Apparently, Rules Matter, At Least to Football Fans

That big sucking sound was not, as presidential candidate Ross Perot once famously said, the sound of American jobs going to other countries.   The big sucking sound was the collective sigh of relief as the National Football League lockout of referees ended.

Apparently, one big mistake in the Green Bay-Seattle game the previous Monday propelled the NFL into bargaining action.    Suddenly, the full-time refs, normally bums, became heros.

One wonders why we put up with so many mistakes by central bankers...who don’t seem to understand or follow the rules they are presumably supposed to enforce.   Ironically, it was a banker whose ruling brought down the wrath of NFL-fandom and an end to the impasses.  According to the Wall Street Journal: “Before Monday night, Lance Easley was a mostly anonymous full-time banker for Bank of America Corp. And part-time high-school football referee blowing whistles in a Christian league in California.”

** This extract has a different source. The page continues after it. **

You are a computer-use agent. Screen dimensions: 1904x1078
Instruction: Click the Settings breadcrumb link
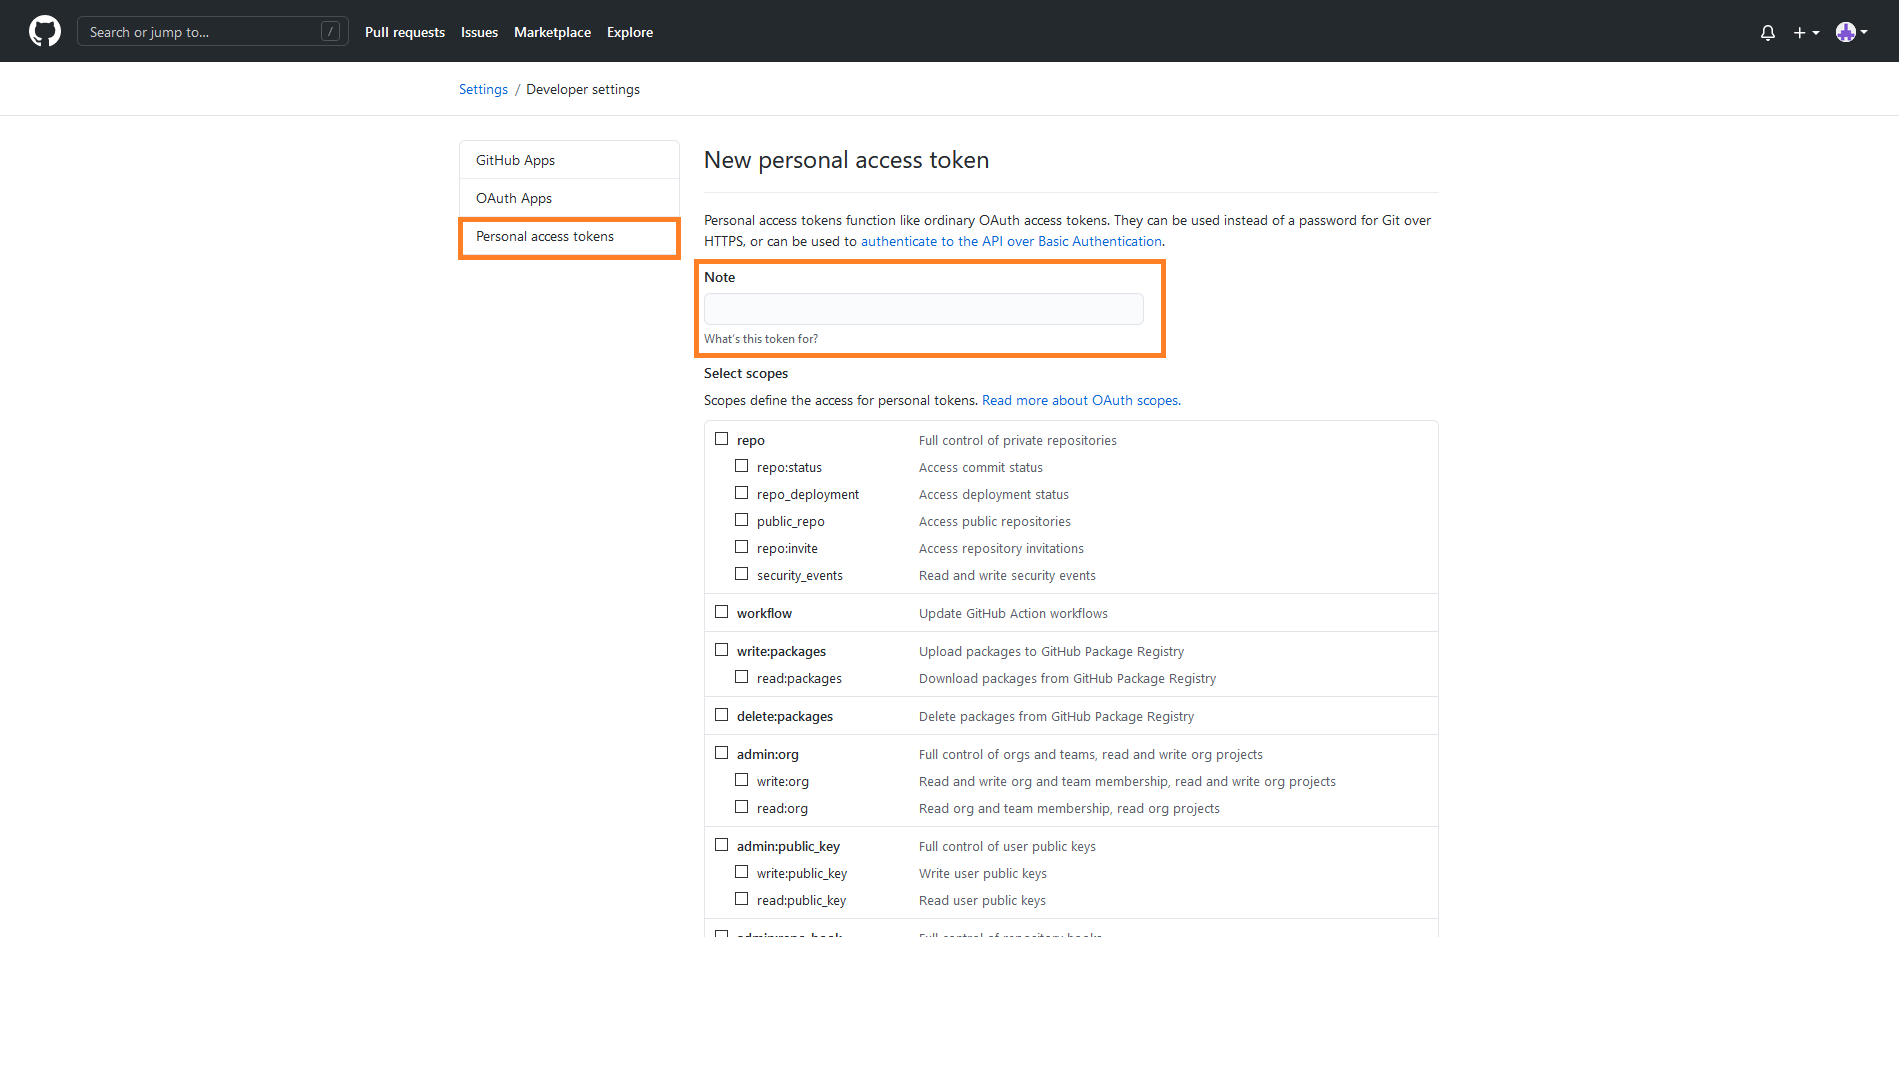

“By Tuesday morning, he was the toast of Seattle, the scourge of Green Bay, Wis., the owner of his own Wikipedia entry and now maybe the man most influential in the campaign to bring back regular referees to the National Football League.

A clearly decent man, Easley made what many observers saw as a clear mistake – one that cost Green Bay the game.   Football is not as forgiving as religion.   Mistakes matter.   They cannot be tolerated on the gridiron.

A satirical feature in the New York Times demonstrated ten fictitious poses “From the Replacement Official’s Handbook.  Figure 10 was entitled: “Here, you try if you think you can do better” as the official stretched out an open right arm as if to invite someone to take his spot.

What a concept.   Perhaps one of the world’s central bankers might try the Figure 10 play and invite someone else to do better.   There is a clear need to do better.

Most folks acknowledge that our current approach to fiscal problems in Washington is dysfunctional.   But what is even more dysfunctional is our monetary policy.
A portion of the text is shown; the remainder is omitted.